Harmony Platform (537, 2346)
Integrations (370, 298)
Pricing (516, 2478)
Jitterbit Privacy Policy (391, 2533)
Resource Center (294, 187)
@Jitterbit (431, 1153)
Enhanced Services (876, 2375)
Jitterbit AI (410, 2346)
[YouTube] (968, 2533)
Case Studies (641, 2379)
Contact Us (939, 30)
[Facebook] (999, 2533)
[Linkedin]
################
All of the records go in your answer, copied exactly.

Harmony Platform (537, 2346)
Integrations (370, 298)
Pricing (516, 2478)
Jitterbit Privacy Policy (391, 2533)
Resource Center (294, 187)
@Jitterbit (431, 1153)
Enhanced Services (876, 2375)
Jitterbit AI (410, 2346)
[YouTube] (968, 2533)
Case Studies (641, 2379)
Contact Us (939, 30)
[Facebook] (999, 2533)
[Linkedin]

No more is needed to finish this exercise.